3. Dieser allenfalls in Höhe von 100.000,00 € bestehende Anspruch auf Ersatz des Wertzuwachses ist durch die mit Schriftsatz der Beklagten vom 14.04.2011 (Bl. 26/163 d.A.) hilfsweise erklärte Aufrechnung mit Ersatzvornahmekosten wegen Mängeln an dem Bauvorhaben WA 1 und 2 erloschen, §§ 387, 389 BGB. Die Aufrechnung ist – anders als die Klägerin meint – nicht nur pauschal erklärt, auch sind die Ansprüche substantiiert und in einer Reihenfolge aufgeschlüsselt. Wie die Klägerin in ihrer Berufungsbegründung vom 24.10.2019, Seite 22, selbst einräumt, bestanden jedenfalls berechtigte Ersatzvornahmekosten in Höhe von 164.474,51 €. Hinsichtlich der zugestandenen Mängel ist auch eine ordnungsgemäße Fristsetzung erfolgt, die Beseitigung der Mängel wurde auch nicht durch das erteilte Hausverbot vom 11.08.2008 gehindert. Die Beklagte hatte nämlich mit Schreiben vom 22.04.2008 bereits eine Nachfrist zum 09.05.2008 gesetzt (Anlage B 5). Das 84-seitige Mängelprotokoll, das die Beklagte von einem Privatsachverständigen unter dem 26.06.2008 erhalten hatte (Anlage B 13), wurde der Klägerin mit Schreiben vom 30.06.2008 unter Fristsetzung zur Beseitigung der Mängel bis zum 10.07.2008 zur Verfügung gestellt (Anlage B 15). Damit war die Frist bereits weit vor Erteilung des Hausverbots abgelaufen. Die Klägerin dürfte – ohne dass es darauf ankommt – tatsächlich erstmals mit der Berufungsbegründung vom 24.10.2019 (Bl. 1485/1507) die Aufrechnung mit dem ihr möglicherweise zustehenden Zahlungsanspruch in Höhe von 345.199,50 € erklärt haben. Die Berichterstatterin jedenfalls hat trotz intensiver Durchsicht lediglich Verweise auf eine behauptet in früheren Schriftsätzen erklärte Aufrechnung gefunden, allerdings enthielten diese Schriftsätze keine Aufrechnungserklärung. Im Schriftsatz der Klägerin vom 19.05.2011 (Bl. 167/189 d.A.) wird lediglich darauf verwiesen, dass der Klägerin noch Werklohnansprüche zustehen, die allerdings vorerst nicht geltend gemacht werden sollen. Da die Klägerin allerdings ihre Aufrechnung gegen Ersatzvornahmekosten erklärt und dies zeitlich nach der erstmals mit der Klageerwiderung erklärten Hilfsaufrechnung mit den Ersatzvornahmekosten liegen muss, liegt die von der Klägerin erklärte Aufrechnung – deren Erklärung unterstellt – zeitlich nach der Hilfsaufrechnung der Beklagten und geht damit ins Leere.

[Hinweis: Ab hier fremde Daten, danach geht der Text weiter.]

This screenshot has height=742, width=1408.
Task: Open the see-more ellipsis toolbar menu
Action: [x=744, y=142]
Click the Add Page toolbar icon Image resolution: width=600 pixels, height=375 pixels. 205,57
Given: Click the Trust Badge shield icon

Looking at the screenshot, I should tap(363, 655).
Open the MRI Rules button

Gleiches gilt für die mit Schriftsatz vom 06.04.2021 (Bl. 1629/1643 d. A.) erklärte Aufrechnung mit weiteren Werklohnansprüchen in Höhe von 357.000,00 € aus nicht erfolgtem Bedingungseintritt für den Preisnachlass für die Wohnanlagen WA 1 und WA 2, wobei der zugrundeliegende Sachvortrag ohnehin verspätet und nicht mehr zuzulassen ist, § 531 Abs. 2 Nr. 3 ZPO.

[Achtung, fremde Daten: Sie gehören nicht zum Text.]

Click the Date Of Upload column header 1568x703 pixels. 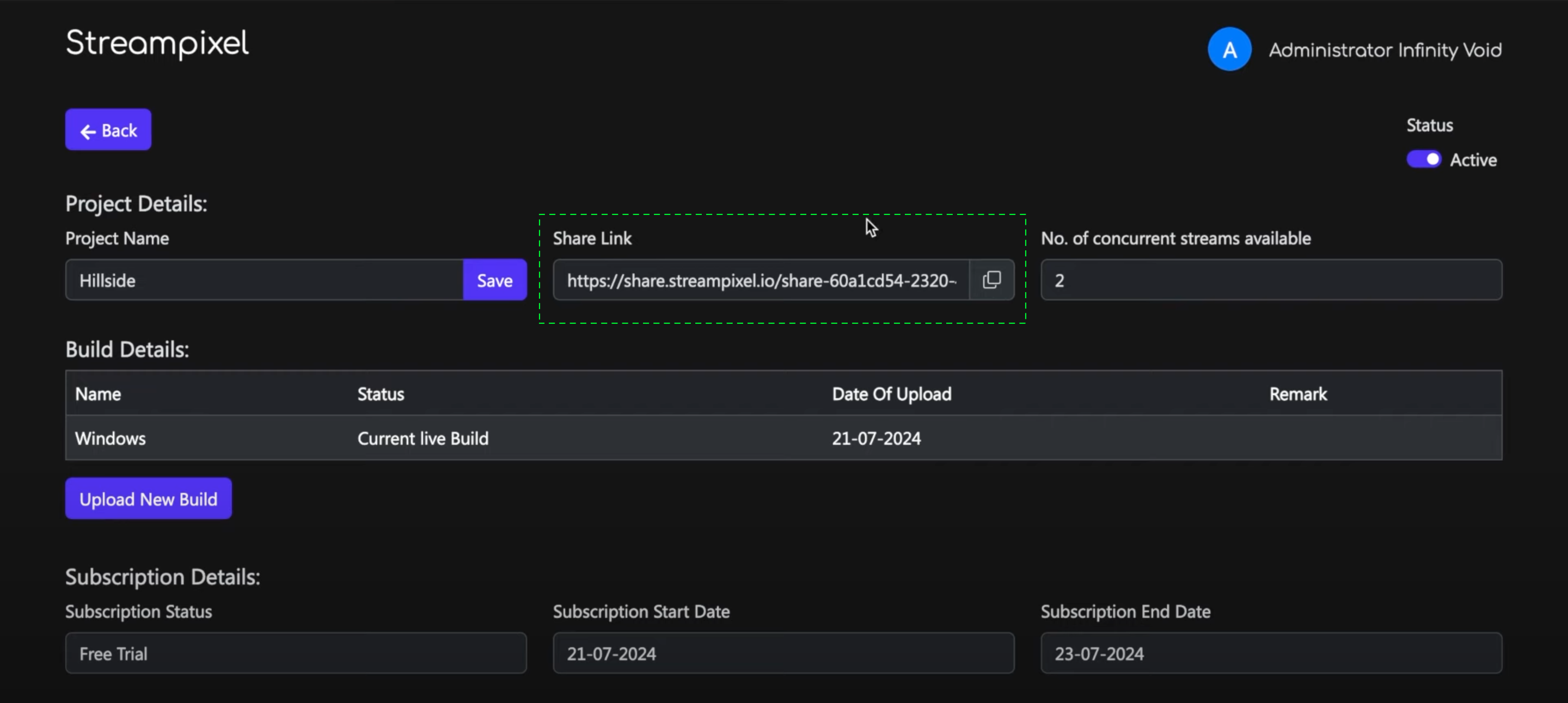[x=891, y=394]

4. Aus den oben dargelegten Erwägungen ist die Berufung der Klägerin ohne Erfolg.

III.

Die Kostenentscheidung findet ihre Grundlage in § 97 Abs. 1 ZPO. Die Entscheidung über die vorläufige Vollstreckbarkeit fußt in §§ 708 Nr. 10, 711 ZPO. Die Streitwertfestsetzung gründet in §§ 63 Abs. 2 Satz 1, 47 Abs. 1 Satz 1, 40, 48 GKG, 3 ff. ZPO.

Die Revision war nicht zuzulassen, da die Voraussetzungen des § 543 Abs. 2 ZPO nicht erfüllt sind. Es handelt sich um eine Einzelfallentscheidung in Übereinstimmung mit der höchst- und obergerichtlichen Rechtsprechung.